**SELECTED EXTRACT**
From Leavenworth to the Chargers

After offering every excuse she could think of, Grayson hung up but started to re-think things. She researched which schools were starting teams, sent her résumé to several, and every one called her back. Offered a job by three programs, she wound up choosing the University of St. Mary in Leavenworth, Kansas.

Yes, that Leavenworth. With the federal prison.

The job was rife with challenges as there were few states at the time offering girls' flag football at the high school level, but not Kansas, so she was recruiting from Nevada, Alaska, Florida and Georgia, where the sport had already been sanctioned. Grayson also took a big pay cut with the job and spent down her savings to make ends meet. And Leavenworth itself was a big culture change, so Grayson didn't have much of a social life. She also was not a fan of the cold.

But she made it work, and St. Mary went 5-6 in its first season, and 7-9 in its second.

Yet Grayson has come to learn that while she loves the game in its multiple forms, she doesn't necessarily love coaching as a full-time job, not at its highest levels. An internship she had with the NFL's Washington Commanders in the 2021 offseason and training camp taught her many things about herself, and that's one of them: she thrives on connecting people, on the administrative side.

**EXCERPTED RECORDS**
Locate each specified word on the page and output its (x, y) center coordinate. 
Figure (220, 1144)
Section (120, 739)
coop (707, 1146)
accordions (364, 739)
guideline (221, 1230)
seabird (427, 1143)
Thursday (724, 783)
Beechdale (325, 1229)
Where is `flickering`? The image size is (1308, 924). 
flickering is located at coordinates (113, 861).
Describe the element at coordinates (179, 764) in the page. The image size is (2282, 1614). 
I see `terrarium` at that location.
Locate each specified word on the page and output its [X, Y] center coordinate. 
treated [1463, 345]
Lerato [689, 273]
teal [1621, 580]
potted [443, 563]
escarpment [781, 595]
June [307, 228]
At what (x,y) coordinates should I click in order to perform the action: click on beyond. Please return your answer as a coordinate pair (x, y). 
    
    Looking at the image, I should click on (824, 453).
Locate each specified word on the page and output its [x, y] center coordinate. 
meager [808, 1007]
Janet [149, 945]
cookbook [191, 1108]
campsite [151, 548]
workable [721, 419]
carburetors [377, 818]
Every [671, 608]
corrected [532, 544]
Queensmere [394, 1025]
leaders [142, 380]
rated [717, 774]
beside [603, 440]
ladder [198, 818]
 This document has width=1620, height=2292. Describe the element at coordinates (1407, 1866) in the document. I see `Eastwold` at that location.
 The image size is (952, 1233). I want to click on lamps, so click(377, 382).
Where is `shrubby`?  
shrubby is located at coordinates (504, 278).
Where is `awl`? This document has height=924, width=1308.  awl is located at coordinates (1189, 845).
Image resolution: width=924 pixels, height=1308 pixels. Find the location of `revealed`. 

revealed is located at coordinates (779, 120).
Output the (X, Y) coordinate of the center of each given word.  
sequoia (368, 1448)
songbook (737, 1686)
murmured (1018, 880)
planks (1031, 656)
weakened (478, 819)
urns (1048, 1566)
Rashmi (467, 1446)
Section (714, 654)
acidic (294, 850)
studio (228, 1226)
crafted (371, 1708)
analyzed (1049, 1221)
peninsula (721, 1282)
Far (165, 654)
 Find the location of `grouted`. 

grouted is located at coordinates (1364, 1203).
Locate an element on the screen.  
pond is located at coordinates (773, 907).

**PROBLEMS TO SOLVE**
1. Answer these questions about the text "From Leavenworth to the Chargers":
(a) Which school did Grayson choose after three programs offered her a job?
(b) What was St. Mary's record in its second season?
(c) With which NFL team did Grayson hold an internship in the 2021 offseason and training camp?
2. Retype the text "From Leavenworth to the Chargers" precisely, starting at "From Leavenworth to" and ending at "of the cold.".
3. Continue the text about Grayson's coaching career from the point at which it stops.
The entries come from a source unrelated to the text.

**ANSWERS TO THE EXERCISES**
1.
(a) The University of St. Mary in Leavenworth, Kansas.
(b) 7-9.
(c) The Washington Commanders.

2.
From Leavenworth to the Chargers

After offering every excuse she could think of, Grayson hung up but started to re-think things. She researched which schools were starting teams, sent her résumé to several, and every one called her back. Offered a job by three programs, she wound up choosing the University of St. Mary in Leavenworth, Kansas.

Yes, that Leavenworth. With the federal prison.

The job was rife with challenges as there were few states at the time offering girls' flag football at the high school level, but not Kansas, so she was recruiting from Nevada, Alaska, Florida and Georgia, where the sport had already been sanctioned. Grayson also took a big pay cut with the job and spent down her savings to make ends meet. And Leavenworth itself was a big culture change, so Grayson didn't have much of a social life. She also was not a fan of the cold.

3.
Watching her speak, as she did on a panel at the National Coalition of Minority Football Coaches convention February in Las Vegas, or spending time one-on-one with her, it's easy to see why. Grayson smiles easily, has an infectious spirit that draws people to her, and loves to use affirmations and acronyms — like encouraging having a growth mindset and be DOPE: a Distributor Of Positive Energy — that come across as hokey from some people but genuine when she uses them.

"She's super fired up. If you see her speak you'll hear all her acronyms and she's so eloquent about what she wants to convey and the energy she wants to put forth into the world," said Mickey Grace, the assistant defensive line coach at UConn who has been friends with Grayson for the past couple of years. "We always talk about you can help your athletes as coaches, but then you get in these more administrative roles and realize that you can help so many more people, whether they know it or not."

Grace and Grayson are opposites, not just because of their substantial height difference, but Grayson practically needs to be forced to discuss her many achievements while Grace freely admits she's "crass" and ready for a fight by nature. Grace will tell you who to talk to for something to get done, but Grayson can tell you how to soften the message a bit so it's received better. Each woman said they've learned from the other to be more bold in Grayson's case and to have more, well, grace in Grace's case.

Which brings us to where Grayson is now. Last September, she moved to Los Angeles after the Chargers basically created her position for her and she now gets to, in her words, spread the gospel of flag football.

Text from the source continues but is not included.